Aus einem Satz überlappender Luftbilder entstehen drei grundverschiedene Ergebnisse, und die Entscheidung dazwischen fällt nicht nach Geschmack, sondern nach Verwendungszweck. Soll gemessen werden, führt kein Weg an der Punktwolke vorbei: Jeder Punkt ist eine Koordinate mit einer angebbaren Genauigkeit. Soll gezeigt werden, ist Gaussian Splatting das überlegene Verfahren — es läuft flüssig im Browser und sieht aus wie ein Video, ist aber nicht vermessbar. Soll weiterverarbeitet werden in Blender, Unreal oder am Drucker, braucht es ein Mesh.
Der häufigste teure Fehler liegt genau hier: Ein Mesh sieht geschlossen und sauber aus und wird deshalb zum Messen benutzt. Es ist aber eine geglättete Interpretation der Punktwolke — es füllt Lücken, die in den Daten nie gefüllt waren, und erfindet dabei Geometrie.

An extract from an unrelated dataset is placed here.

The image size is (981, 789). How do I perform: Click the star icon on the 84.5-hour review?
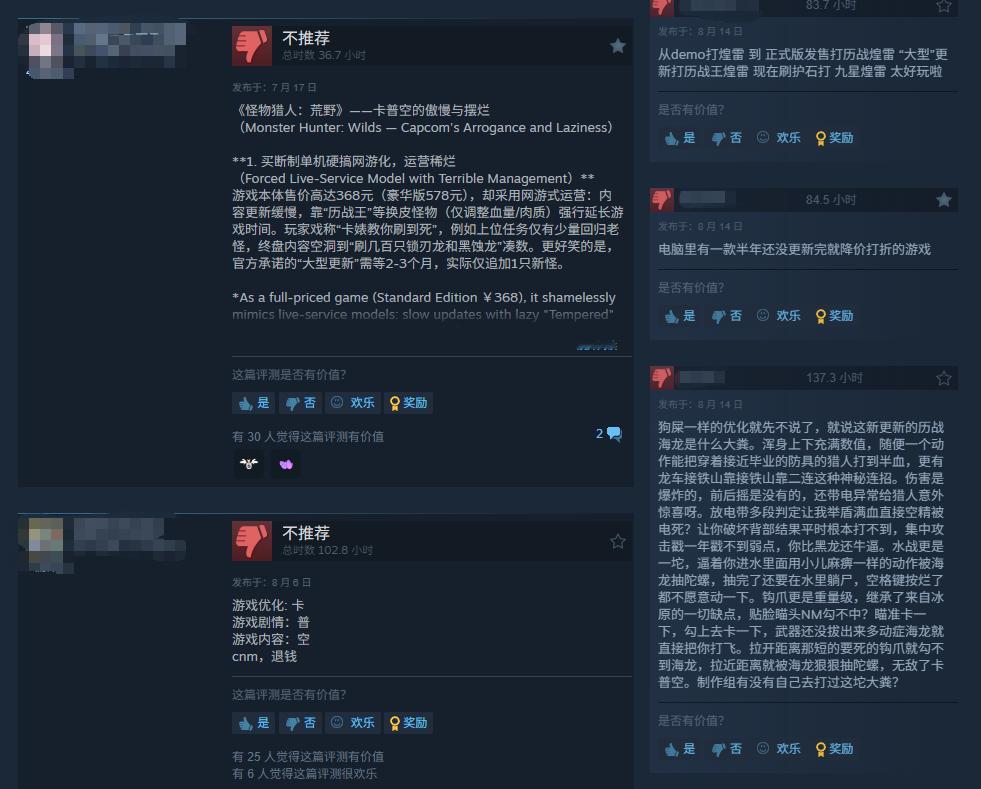[943, 200]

Wer im Mesh misst, misst eine Vermutung.
Die erreichbare Lagegenauigkeit liegt bei einer RTK- oder PPK-gestützten Befliegung bei 2 bis 3 cm, nachgewiesen an unabhängigen Kontrollpunkten. Ohne Georeferenzierung ist das Modell in sich stimmig, aber im Raum an keiner definierten Stelle.